X

Best Practices from Oracle Development's A‑Team

Oracle GoldenGate: Tables Without Keys

Introduction

For data replication products like Oracle GoldenGate (OGG), it is typically a best practice to have a primary key or unique index defined for tables being replicated. However, in practice this may not be possible when working with poorly designed databases or legacy applications. In this article we shall detail OGG's rules for determining uniqueness in replicated data and present examples and best practices for working with tables without primary keys or unique indexes.

Main Article

The ANSI standard for RDBMS systems states that tables must be defined with constraints; which are rules that define which data values are valid during INSERT, UPDATE, and DELETE operations. The standard defines operational rules for four types of constraint that may be defined for a table, CHECK, PRIMARY KEY, UNIQUE, and FOREIGN KEY; however, different database platforms may allow other types.
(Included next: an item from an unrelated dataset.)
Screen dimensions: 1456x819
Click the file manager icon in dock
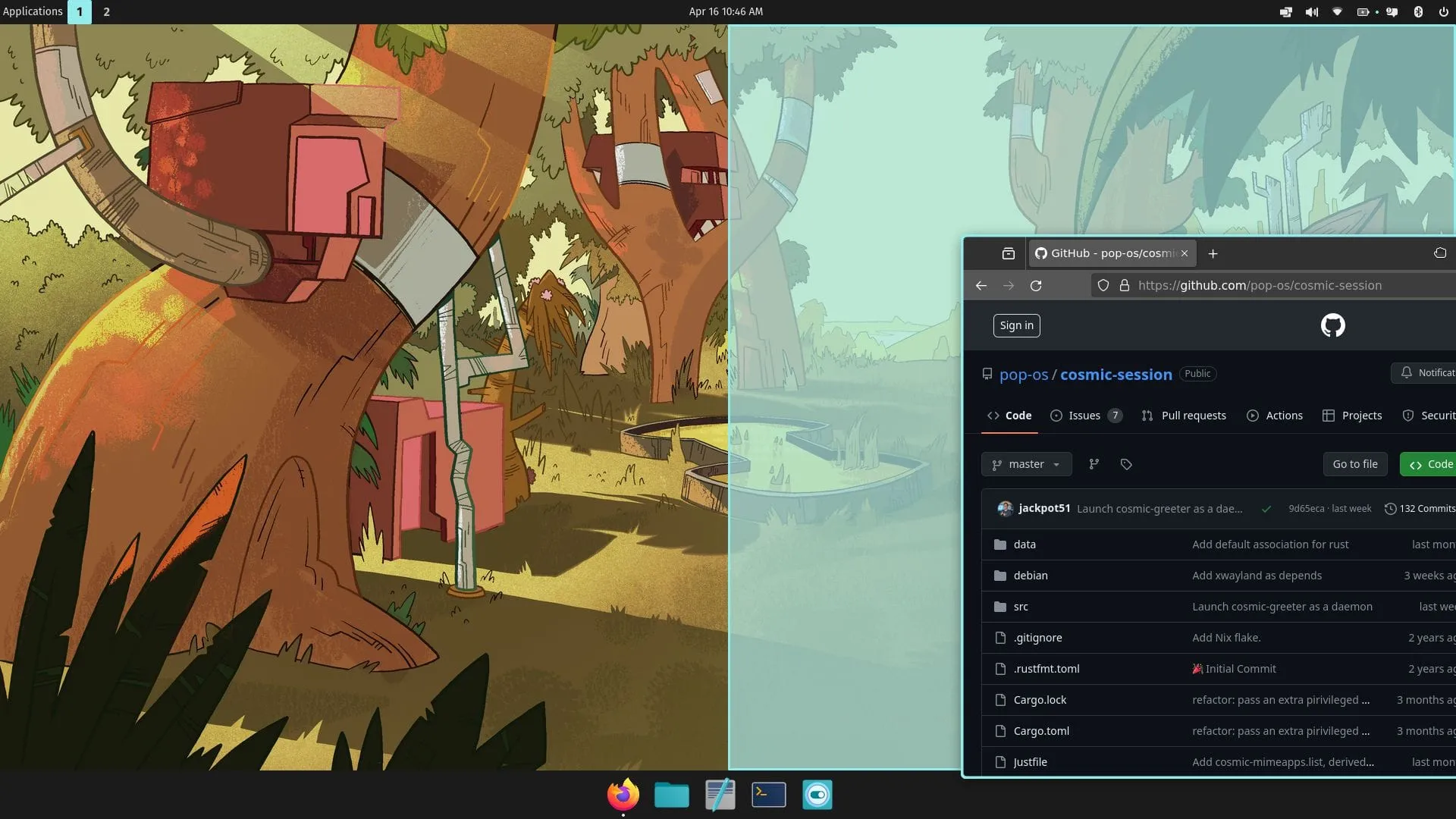[671, 795]
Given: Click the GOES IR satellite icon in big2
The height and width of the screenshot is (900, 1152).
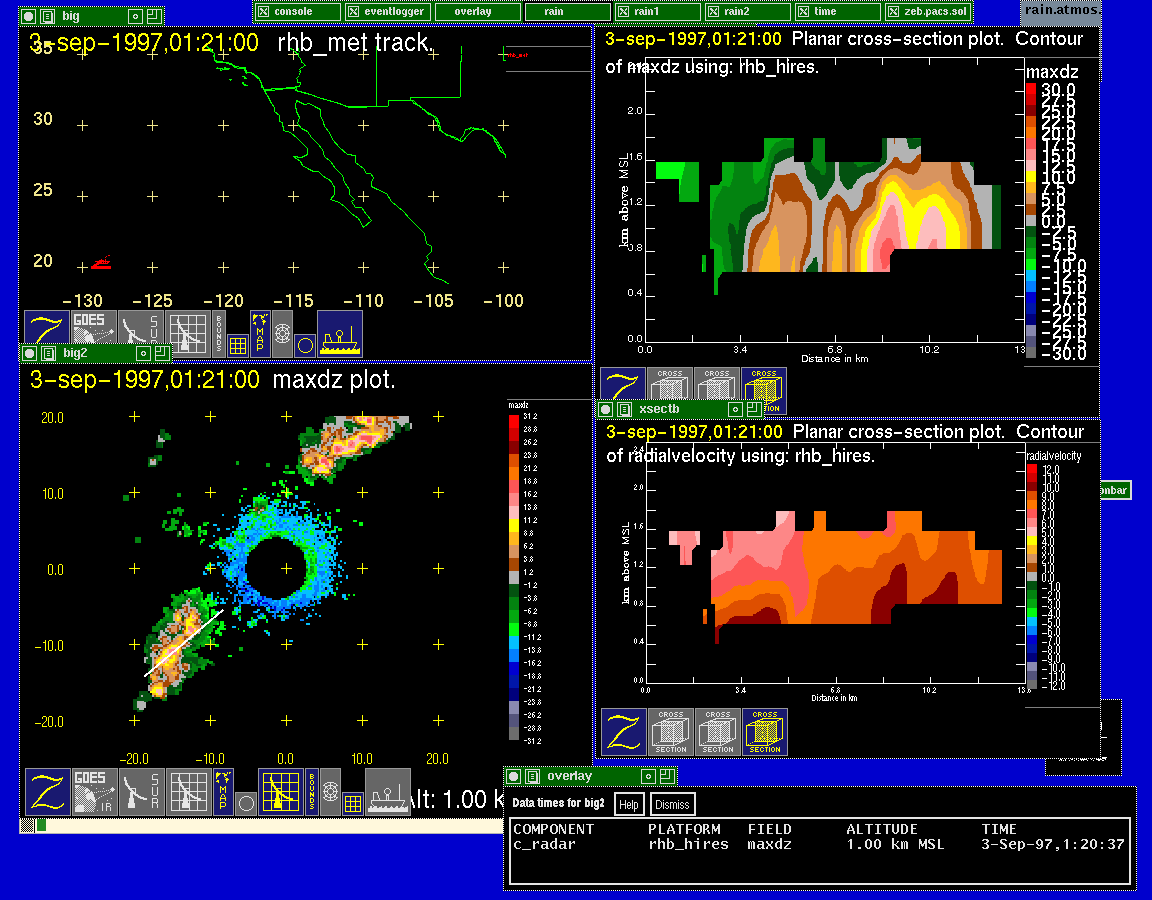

Furthermore, many RDBMS systems; including Oracle, do not enforce the standard and allow Database Engineers to create tables with lax or no constraints; which violates the standard that every row within a table must reflect a level of uniqueness across the data structure.

This poses a problem when replicating update and delete operations as the source data has no uniqueness, which may result in data integrity issues when applied to the target database.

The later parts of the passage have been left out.